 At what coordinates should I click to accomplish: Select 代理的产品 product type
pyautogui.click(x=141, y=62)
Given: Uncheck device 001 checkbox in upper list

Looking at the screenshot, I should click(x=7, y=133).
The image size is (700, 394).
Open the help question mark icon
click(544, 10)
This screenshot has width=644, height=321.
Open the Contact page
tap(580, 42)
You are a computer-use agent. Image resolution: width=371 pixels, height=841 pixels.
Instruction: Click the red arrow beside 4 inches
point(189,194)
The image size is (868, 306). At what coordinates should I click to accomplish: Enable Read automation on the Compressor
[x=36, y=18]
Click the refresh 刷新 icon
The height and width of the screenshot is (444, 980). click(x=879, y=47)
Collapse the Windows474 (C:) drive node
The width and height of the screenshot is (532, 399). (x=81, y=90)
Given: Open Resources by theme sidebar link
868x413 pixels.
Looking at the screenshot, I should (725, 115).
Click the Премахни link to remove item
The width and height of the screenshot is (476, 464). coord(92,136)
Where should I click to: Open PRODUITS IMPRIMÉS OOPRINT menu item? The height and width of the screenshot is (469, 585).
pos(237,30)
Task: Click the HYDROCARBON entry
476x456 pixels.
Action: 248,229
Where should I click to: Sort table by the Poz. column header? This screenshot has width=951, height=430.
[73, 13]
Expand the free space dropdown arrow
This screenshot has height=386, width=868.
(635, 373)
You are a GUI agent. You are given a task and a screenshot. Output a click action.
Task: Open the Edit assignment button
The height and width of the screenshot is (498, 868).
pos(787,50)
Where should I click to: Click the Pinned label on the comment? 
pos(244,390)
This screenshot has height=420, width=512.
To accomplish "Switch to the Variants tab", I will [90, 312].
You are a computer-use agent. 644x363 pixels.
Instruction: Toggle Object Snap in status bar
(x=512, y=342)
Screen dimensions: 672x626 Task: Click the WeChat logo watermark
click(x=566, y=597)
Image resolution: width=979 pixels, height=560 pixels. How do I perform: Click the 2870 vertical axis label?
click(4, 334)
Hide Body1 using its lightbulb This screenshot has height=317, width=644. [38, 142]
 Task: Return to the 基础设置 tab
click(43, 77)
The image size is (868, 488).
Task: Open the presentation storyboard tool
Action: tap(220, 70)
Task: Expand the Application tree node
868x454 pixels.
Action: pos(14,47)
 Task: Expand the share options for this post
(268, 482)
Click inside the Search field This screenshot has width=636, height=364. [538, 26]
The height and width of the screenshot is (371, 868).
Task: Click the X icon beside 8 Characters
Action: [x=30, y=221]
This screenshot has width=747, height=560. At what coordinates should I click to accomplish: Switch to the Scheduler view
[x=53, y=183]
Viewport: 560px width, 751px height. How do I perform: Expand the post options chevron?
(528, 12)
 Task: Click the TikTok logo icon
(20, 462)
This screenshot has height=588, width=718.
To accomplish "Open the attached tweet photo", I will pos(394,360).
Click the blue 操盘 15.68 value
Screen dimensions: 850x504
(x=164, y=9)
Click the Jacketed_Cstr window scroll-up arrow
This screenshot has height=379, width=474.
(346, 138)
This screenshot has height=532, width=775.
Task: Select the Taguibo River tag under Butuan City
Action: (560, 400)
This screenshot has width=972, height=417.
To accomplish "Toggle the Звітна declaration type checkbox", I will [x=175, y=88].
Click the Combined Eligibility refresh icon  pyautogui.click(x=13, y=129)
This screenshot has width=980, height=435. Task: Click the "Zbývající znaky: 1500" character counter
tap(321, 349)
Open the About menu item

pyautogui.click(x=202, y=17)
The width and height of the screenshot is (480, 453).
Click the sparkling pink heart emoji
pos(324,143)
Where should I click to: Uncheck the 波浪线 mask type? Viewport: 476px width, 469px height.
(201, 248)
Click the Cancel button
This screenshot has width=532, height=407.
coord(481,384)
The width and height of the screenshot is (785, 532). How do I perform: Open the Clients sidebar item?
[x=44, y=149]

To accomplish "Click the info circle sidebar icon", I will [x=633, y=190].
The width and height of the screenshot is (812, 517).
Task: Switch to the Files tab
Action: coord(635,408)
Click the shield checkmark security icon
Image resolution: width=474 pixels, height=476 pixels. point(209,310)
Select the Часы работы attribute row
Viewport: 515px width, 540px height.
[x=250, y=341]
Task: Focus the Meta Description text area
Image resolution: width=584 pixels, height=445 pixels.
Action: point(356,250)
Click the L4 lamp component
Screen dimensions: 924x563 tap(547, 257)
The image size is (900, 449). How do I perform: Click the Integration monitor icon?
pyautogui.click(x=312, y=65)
....
■ **WHAT IS NEEDED**: Each line of the entries that holds "agent" should be counted, and only the total given.

■ **EXERCISE RESPONSE**: 3